AMC’s Preacher Episodes 3 and 4 Review!

AMC's Preacher Episodes 3 and 4 Review!
AMC's Preacher Episodes 3 and 4 Review!


Check out Our Review [WITH SPOILERS] for AMC’s Preacher Episodes 3 and 4!

Preacher Season 1, Episode 3: The Possibilities

AMC's Preacher Episodes 3 and 4 Review!
The face you make when the Preacher almost makes you kill yourself.

Yet again, Preacher pushes the limits of television in its first few minutes. Instead of starring somewhere foreign, the third episode begins with Tulip making a simple exchange. Strangely though, this trade takes place in a theater presumably playing snuff films. Unlike other trades, drops, or exchanges on TV, Preacher goes right for the unorthodox dark stuff instead of stereotypes.

Awhile later, the viewer catches up with Jesse, stunned by his power. Concerned for Jesse, Cassidy agrees to be “shown something.” Hilariously, Jesse tests his power on Cassidy, making him sing, hop, and attempt to fly. This is where the title comes in. Responding to the power, Cassidy has an epiphany, begging Jesse to “think of the possibilities.” This moment seems to represent a change in the show. It is here that the show starts to give explanations to everything going on.

With that in mind, the third episode finally dives into Jesse and Tulip’s history, allowing Jesse to have a small, significant arc in character. After retrieving the map earlier, Tulip convinces Jesse to help her make their past betrayer pay. Unable to argue, he agrees, embracing his talent for dirty deeds for a greater good.

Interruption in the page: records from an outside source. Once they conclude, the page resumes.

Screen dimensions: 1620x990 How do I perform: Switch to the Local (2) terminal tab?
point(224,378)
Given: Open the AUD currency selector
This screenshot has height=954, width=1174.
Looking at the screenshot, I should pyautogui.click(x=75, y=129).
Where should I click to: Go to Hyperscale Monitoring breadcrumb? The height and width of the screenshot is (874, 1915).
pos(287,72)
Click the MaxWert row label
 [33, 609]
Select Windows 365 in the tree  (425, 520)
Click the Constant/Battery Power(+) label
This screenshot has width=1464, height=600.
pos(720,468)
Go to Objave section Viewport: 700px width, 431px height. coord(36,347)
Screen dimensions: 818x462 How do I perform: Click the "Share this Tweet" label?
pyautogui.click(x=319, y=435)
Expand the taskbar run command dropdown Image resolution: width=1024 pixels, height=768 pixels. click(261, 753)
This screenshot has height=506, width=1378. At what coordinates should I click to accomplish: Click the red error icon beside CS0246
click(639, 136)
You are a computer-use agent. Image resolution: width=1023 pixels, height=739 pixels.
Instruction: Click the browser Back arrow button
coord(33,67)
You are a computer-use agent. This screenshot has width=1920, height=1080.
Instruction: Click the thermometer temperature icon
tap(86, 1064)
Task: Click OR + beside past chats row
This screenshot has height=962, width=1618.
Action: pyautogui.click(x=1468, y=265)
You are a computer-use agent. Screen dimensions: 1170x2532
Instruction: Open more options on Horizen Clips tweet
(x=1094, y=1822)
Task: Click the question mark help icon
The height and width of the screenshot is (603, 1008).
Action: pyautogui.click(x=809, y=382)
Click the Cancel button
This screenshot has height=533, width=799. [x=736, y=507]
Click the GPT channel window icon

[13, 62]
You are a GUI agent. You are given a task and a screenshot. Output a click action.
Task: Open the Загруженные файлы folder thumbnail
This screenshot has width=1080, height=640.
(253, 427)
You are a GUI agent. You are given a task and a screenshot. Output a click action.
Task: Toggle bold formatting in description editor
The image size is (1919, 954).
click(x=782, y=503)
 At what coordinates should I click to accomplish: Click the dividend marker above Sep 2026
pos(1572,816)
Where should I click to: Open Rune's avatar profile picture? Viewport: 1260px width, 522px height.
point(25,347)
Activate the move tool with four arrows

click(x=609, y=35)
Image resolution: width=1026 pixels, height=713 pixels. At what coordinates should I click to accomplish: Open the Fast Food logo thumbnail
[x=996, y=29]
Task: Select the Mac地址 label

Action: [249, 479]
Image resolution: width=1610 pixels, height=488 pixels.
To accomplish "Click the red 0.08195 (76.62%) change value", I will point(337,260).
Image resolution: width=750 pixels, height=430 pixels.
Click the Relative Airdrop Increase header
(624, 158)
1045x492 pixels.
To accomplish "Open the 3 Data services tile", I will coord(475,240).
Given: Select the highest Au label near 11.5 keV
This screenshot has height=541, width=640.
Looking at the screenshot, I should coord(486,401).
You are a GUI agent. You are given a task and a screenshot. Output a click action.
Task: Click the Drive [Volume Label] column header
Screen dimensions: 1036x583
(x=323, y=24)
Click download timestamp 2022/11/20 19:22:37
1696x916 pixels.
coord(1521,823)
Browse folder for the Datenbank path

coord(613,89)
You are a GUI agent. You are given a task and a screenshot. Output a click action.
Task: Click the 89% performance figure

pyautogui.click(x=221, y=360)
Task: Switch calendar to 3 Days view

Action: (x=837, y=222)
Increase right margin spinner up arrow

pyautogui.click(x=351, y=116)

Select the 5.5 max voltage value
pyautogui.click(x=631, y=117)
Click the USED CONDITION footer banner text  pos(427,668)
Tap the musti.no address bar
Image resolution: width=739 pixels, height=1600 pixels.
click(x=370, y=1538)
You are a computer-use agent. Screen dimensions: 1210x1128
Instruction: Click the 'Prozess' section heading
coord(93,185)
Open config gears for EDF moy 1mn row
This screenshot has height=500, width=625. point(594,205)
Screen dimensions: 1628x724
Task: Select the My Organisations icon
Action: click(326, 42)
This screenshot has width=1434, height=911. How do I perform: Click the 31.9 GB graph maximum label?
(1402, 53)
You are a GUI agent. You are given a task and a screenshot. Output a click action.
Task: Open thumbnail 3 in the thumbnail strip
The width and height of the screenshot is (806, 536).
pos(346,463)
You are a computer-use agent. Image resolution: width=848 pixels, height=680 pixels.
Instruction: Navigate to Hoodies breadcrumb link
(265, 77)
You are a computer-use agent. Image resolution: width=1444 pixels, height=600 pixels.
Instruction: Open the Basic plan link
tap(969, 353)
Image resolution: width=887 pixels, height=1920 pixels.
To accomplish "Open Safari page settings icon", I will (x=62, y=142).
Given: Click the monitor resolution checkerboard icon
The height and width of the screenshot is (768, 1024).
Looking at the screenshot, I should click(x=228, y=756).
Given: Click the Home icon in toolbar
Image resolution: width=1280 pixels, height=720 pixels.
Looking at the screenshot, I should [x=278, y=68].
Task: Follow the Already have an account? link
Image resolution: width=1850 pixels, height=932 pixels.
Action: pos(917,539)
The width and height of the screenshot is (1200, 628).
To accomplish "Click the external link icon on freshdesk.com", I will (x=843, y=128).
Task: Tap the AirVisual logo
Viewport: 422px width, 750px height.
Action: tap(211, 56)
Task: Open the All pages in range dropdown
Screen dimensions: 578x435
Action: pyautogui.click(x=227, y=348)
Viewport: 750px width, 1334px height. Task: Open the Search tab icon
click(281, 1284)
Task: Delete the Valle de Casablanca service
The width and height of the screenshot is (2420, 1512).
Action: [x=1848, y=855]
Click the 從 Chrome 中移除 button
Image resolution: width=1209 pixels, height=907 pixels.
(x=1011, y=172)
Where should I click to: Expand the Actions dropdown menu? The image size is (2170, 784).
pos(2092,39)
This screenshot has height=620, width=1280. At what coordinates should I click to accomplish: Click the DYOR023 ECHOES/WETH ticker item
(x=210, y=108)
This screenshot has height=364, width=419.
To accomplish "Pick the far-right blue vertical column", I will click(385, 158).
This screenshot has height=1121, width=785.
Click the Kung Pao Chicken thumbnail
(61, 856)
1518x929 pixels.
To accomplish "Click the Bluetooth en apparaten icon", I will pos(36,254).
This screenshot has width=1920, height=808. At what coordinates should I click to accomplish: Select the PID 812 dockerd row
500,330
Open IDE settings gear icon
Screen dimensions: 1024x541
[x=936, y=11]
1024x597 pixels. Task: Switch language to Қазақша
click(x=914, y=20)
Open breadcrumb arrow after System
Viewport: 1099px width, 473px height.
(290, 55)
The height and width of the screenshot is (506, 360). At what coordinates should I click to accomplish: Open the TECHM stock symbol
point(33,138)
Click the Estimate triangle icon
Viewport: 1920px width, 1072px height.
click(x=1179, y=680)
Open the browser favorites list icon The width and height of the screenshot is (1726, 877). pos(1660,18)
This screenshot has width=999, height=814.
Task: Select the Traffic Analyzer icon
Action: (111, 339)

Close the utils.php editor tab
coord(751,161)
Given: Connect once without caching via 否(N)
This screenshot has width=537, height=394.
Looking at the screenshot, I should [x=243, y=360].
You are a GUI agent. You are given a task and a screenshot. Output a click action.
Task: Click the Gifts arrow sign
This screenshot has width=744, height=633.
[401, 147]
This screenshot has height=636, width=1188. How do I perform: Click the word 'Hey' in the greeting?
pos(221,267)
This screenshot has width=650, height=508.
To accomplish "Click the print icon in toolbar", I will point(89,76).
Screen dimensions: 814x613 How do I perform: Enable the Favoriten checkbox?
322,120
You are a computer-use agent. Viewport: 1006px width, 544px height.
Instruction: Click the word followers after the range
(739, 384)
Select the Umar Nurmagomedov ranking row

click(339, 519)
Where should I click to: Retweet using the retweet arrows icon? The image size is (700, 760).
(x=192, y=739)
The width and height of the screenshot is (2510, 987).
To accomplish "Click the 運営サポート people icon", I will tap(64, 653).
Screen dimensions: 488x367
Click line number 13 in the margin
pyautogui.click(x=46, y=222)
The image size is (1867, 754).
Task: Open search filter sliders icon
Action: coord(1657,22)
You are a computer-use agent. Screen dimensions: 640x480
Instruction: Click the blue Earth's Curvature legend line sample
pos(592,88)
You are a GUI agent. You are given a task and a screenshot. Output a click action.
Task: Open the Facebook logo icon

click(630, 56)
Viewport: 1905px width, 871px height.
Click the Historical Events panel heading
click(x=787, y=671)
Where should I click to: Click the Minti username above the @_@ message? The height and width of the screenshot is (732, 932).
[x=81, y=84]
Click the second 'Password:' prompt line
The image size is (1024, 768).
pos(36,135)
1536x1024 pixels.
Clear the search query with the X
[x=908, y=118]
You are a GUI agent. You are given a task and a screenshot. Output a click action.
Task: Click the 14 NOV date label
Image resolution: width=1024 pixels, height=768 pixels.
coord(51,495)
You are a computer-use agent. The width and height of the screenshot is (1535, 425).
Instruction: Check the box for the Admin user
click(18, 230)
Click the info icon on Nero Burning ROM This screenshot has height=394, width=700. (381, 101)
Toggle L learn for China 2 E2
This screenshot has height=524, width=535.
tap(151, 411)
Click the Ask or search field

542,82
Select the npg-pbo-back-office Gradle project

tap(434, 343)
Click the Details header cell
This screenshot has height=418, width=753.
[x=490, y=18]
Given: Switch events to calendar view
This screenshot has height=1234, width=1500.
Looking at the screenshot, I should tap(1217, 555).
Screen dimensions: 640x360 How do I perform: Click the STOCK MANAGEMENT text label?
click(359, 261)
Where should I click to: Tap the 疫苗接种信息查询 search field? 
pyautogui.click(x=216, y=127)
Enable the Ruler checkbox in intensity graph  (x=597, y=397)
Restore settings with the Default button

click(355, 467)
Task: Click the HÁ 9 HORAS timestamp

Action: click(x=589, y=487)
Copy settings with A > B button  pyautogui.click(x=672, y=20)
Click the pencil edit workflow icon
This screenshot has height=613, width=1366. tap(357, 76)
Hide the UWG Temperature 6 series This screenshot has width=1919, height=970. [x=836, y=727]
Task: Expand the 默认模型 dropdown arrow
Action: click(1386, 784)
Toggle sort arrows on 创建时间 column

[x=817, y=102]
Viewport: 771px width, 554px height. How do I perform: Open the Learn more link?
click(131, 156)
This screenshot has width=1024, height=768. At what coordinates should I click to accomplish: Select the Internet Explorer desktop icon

However, Jesse’s “do bad for good” attitude comes to a screeching halt in a very memorable scene. In a confrontation with Donnie, who was seeking swift revenge, Jesse commands Donnie to place his gun in his mouth. In a split second, Jesse sees what he is doing and feels his sin. For Donnie’s sake, he commands him to drop the gun. Perhaps Preacher remembers Spider-Man in that moment and sees the irresponsible use of his great power. Either way, both Dominic Cooper, Derek Wilson, and the uncomfortably close camera angles capture the moment perfectly. By building the tension with such intensity, the audience is fully immersed in the moment.

After this, Jesse returns to Tulip. He informs her that their target Carlos should be “left to God,” completing Jesse’s arc into and from darkness. This kind of character arc would normally take two or three episodes, possibly half of a season, but Preacher pulls it off in one, culminating in Jesse’s intense scene with Donnie. For that, it’s a fantastic continuation of the series.

The Possibilities: 4.5 Stars

Season 1, Episode 4: Monster Swamp

AMC's Preacher Episodes 3 and 4 Review!
Run, Lacey, run!

To be frank, this episode was the worst by far, but overall, not too shabby. 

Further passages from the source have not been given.